By John Helmer in Moscow
Herbies beats aluminium into profit shares
Herbert Smith, one of the largest billing of the UK law firms, has been forced to reveal this month in the UK High Court that it is charging the Tajikistan government more than $100 million for a 3-year court claim ordered by the Tajik President, Imomali Rakhmonov (Rahmon). Rahmon’s targets are a group of aluminium traders and managers, now based in London, who were ousted from the Tajikistan Aluminium Plant (TadAZ, Talco) after getting too close to the president’s interest in Tajikistan’s principal industry.
The fee numbers and estimates were part of the disclosures that were tabled in a High Court hearing on April 15, 2008, before Mr Justice Tomlinson. Herbert Smith is the law firm acting for the Tajik smelter (Talco), which is wholly owned by the Tajikistan government, and directly supervised by President Rahmon. The estimate of costs from Herbert Smith (aka Herbies in London legal slang) also covers barristers’ fees, which include those of Murray Rosen QC, who is acting for Talco on Herbies’ instructions.
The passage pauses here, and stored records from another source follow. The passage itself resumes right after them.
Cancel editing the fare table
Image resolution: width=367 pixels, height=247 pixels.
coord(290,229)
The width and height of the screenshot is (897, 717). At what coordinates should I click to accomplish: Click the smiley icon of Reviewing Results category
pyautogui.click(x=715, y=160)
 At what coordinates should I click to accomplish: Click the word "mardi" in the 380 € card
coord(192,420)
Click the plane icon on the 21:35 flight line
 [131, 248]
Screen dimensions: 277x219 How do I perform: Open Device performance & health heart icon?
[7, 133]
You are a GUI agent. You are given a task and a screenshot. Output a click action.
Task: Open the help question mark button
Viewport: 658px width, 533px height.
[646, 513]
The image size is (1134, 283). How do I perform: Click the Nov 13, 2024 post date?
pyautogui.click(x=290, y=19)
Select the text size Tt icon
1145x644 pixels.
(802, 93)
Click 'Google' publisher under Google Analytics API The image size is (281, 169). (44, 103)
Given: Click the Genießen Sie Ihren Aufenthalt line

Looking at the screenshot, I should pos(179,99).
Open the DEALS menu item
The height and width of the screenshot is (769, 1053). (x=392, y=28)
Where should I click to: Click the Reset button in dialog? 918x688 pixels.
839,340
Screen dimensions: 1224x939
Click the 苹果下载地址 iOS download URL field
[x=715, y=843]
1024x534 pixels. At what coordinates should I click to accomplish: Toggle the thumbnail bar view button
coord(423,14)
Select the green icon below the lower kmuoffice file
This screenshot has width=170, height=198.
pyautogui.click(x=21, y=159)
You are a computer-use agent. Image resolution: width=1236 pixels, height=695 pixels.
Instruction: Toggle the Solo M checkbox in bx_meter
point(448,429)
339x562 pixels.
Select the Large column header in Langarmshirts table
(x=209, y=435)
Additional case fee charges of GBP10 million ($20 million) have also been revealed. These are being run up by a British Virgin Islands registered company called CDH, which is a cutout in the complex aluminium trading arrangements devised by Rahmon’s government between Talco and its Norwegian supplier and partner, Hydro Aluminium. CDH is being represented in the High Court by Osborne Clarke.